Halâl olduğu bilineni yimek halâldir. Bilinmiyorsa, şübheli ise, yimemek iyi olur.
Süâl: Tesavvuf bid’at mıdır? Yehûdîlerin uydurması mıdır?
Cevâb: Allahü teâlâyı tanımağa çalışmak, bunun için, tesavvuf yolunu bilen ve gösteren bir Rehber aramak ve ona uymak, islâmiyyetin emrlerindendir. Allahü teâlâ, (Ona kavuşmak için vesîle arayınız!) buyurdu. Talebenin Mürşidden feyz ve ma’rifet alması, Resûlullahın “sallallahü aleyhi ve sellem” zemânından bu zemâna kadar yapılagelen ve her müslimânın bildiği birşeydir. Tesavvuf büyüklerinin sonradan ortaya çıkardığı birşey değildir. Her Mürşid kendisini yetişdiren kâmile bağlanmışdır. Bu bağlanışları, Resûlullaha “sallallahü teâlâ aleyhi ve sellem” kadar uzanmakdadır. Ahrâriyye[1] büyüklerinin bağlantı dizisi, Resûlullaha, hazret-i Ebû Bekr “radıyallahü teâlâ anh” ile ulaşmakdadır. Başka yolların dizisi ise, hazret-i Alî “radıyallahü teâlâ anh” ile ulaşmakdadır. Buna bid’at denilebilir mi? Evet, mürşid, mürîd gibi ismler, sonradan çıkdı. Fekat kelimelerin, ismlerin değeri yokdur. Bu ismler olmasa da, ma’nâları ve kalblerin bağlılığı yine vardır. (Vehhâbî kitâbı da, kelimelere bakılmaz. Ma’nâlara bakılır demekdedir). Tesavvuf yollarının ortak olan temel işi, zikr yapmasını öğretmekdir. Bu ise, dinimizin emr etdiği birşeydir. Sessiz zikr etmek, sesle yapmakdan dahâ kıymetlidir. Hadîs-i şerîfde, (Hafaza meleklerinin işitmediği zikr, hafazanın işitdiği zikrden yetmiş kat dahâ kıymetlidir) buyuruldu. Hadîs-i şerîfde övülen zikr, kalb ile ve öteki latîfelerle yapılan zikrdir. Resûlullahın, Peygamber olduğu kendisine bildirilmeden önce, kalb ile zikr yapdığı, kıymetli kitâblarda yazılıdır. Tesavvuf bilgilerine bid’at demek ve yehûdî uydurması demek, (Buhârî) hadîs kitâbını ve (Hidâye) fıkh kitâbını okumak bid’atdır demeğe benzer. Yüzaltıncı mektûbdan terceme burada temâm oldu.

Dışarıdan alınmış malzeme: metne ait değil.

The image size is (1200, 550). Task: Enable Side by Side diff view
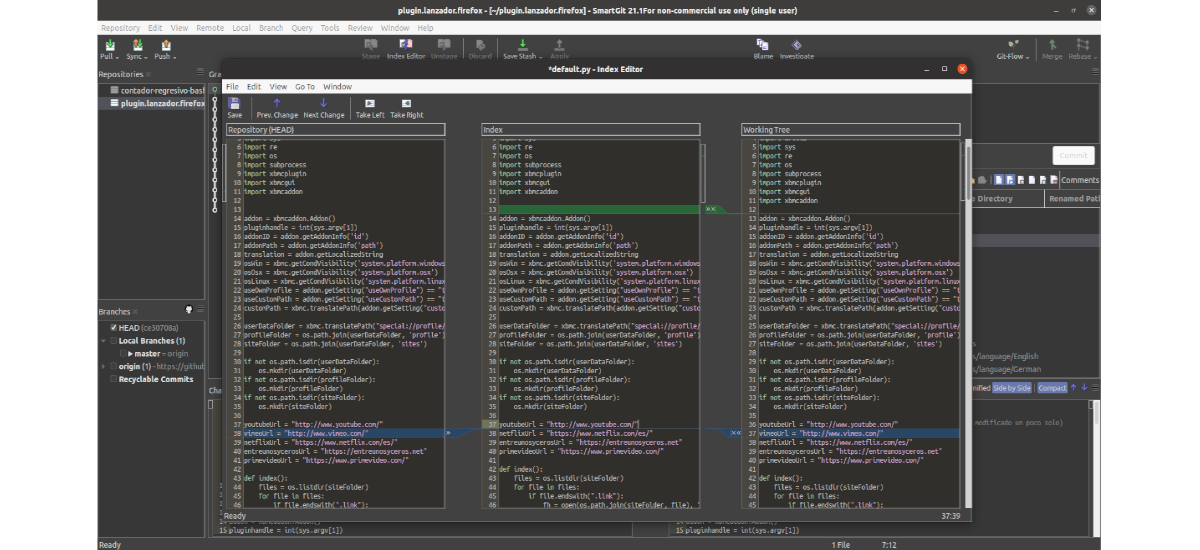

Muhammed Ma’sûm Fârûkî “rahime-hullahü teâlâ”, (Mektûbât) kitâbında, ikinci cildin otuzaltıncı mektûbunda diyor ki, (Hâcegân) denilen Tesavvuf yolunun reîsi, Abdülhâlık-ı Goncdüvânîdir “rahime-hullahü teâlâ”. Bu yoldaki Kayyûmiyyet cezbesi, kendisine hazret-i Ebû Bekr-i Sıddîkdan “radıyallahü teâlâ anh” gelmişdir. Kendisi de, bu cezbeyi elde etmek yolunu bildirdi. Bu yola (Vükûf-ı adedi) denir ki, (Zikr-i hafî)den ibâretdir. Bu da, hazret-i Ebû Bekrden gelmekdedir. (Cezbe-i ma’ıyyet) denilen ikinci yol ise, Behâüddîn-i Buhârîden “rahime-hullahü teâlâ” başlamakdadır.
—
[1] Ubeydullah-ı Ahrâr 895 [m. 1490] da Semerkandda vefât etdi.